### [What you will do]
In the entries that follow, find the line containing "Image resolution: width=1183"; from there, copy every line exactly through the line containing "Click the plane icon on flight FR 4038".

### [Data supplied]
────

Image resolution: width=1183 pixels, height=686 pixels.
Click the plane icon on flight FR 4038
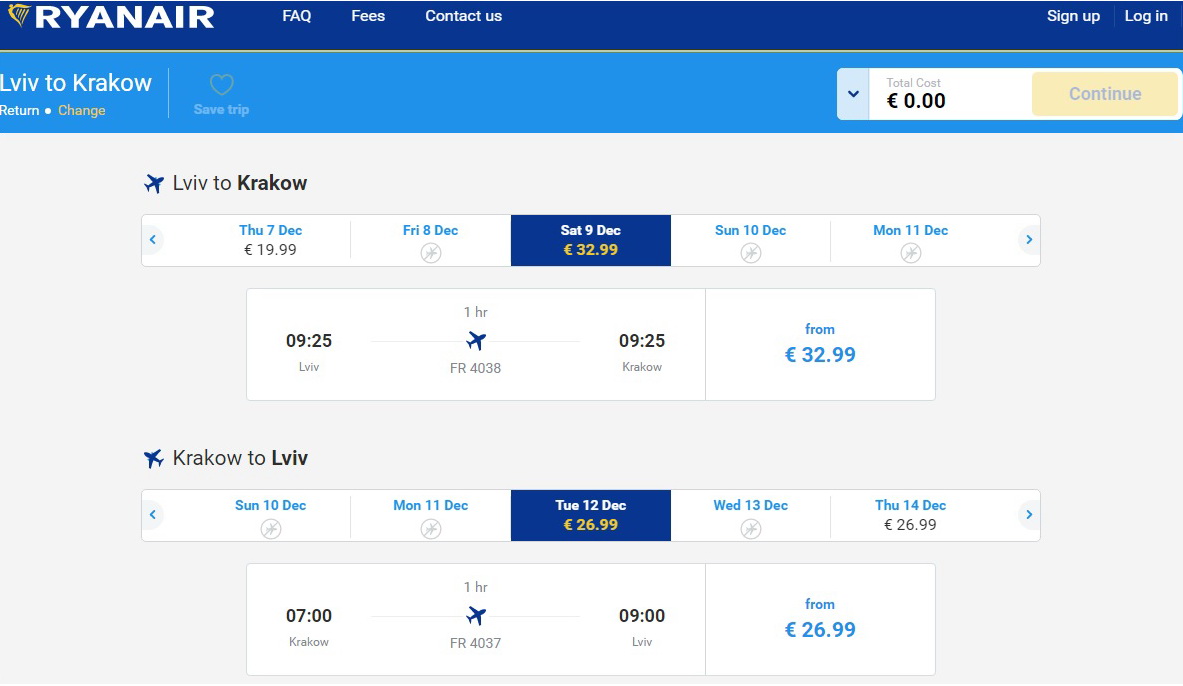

────

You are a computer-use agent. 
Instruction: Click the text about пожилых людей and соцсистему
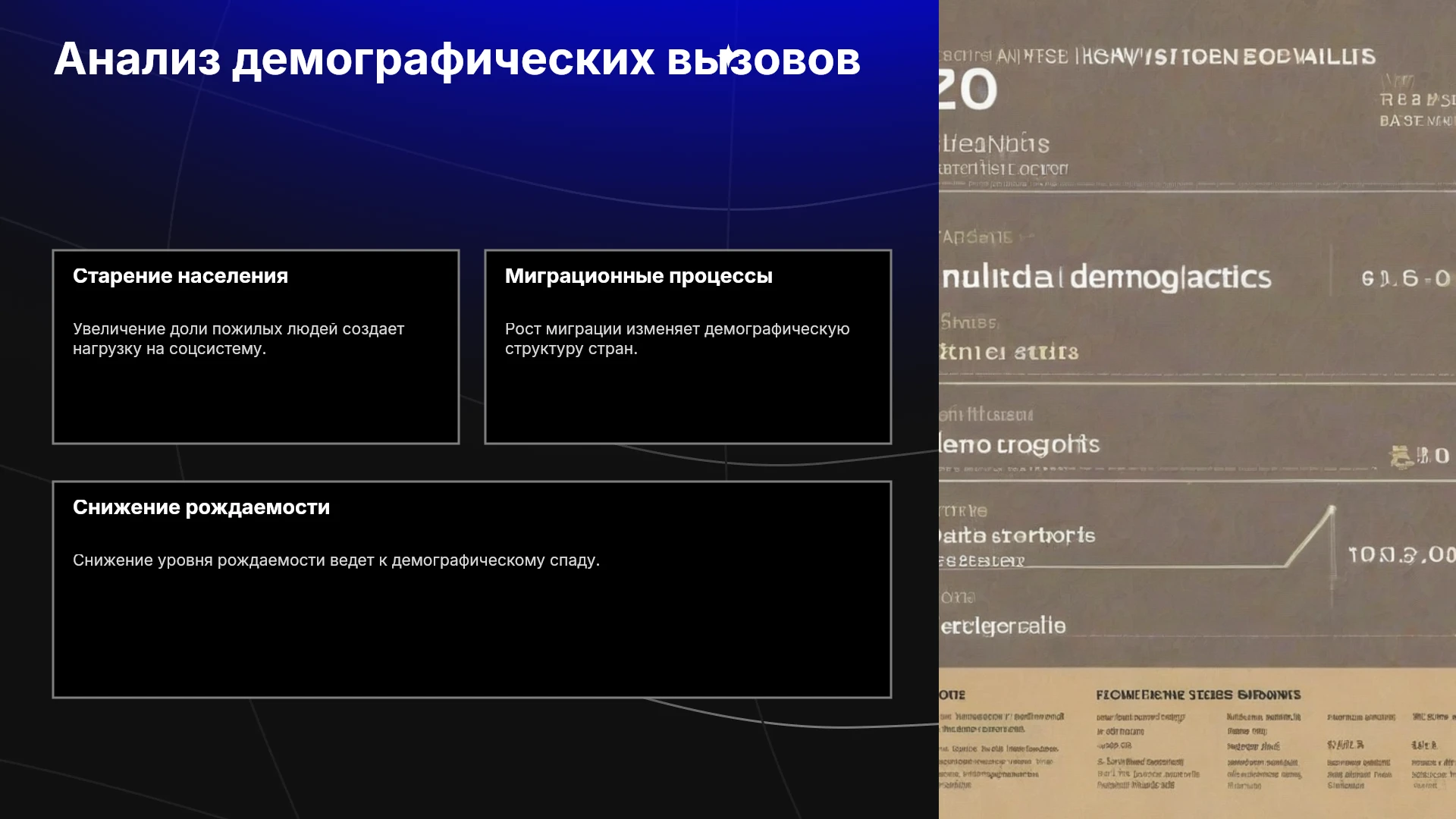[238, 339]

────

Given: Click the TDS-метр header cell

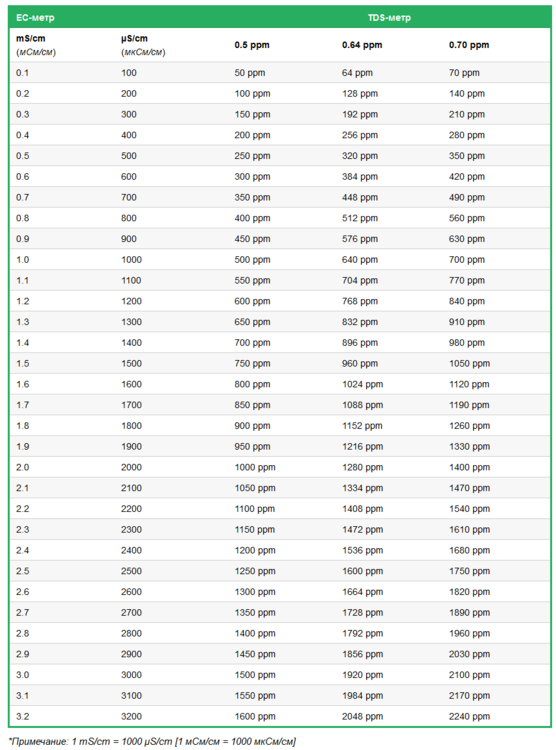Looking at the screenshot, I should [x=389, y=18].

────

### [Solution below]
Image resolution: width=1183 pixels, height=686 pixels.
Click the plane icon on flight FR 4038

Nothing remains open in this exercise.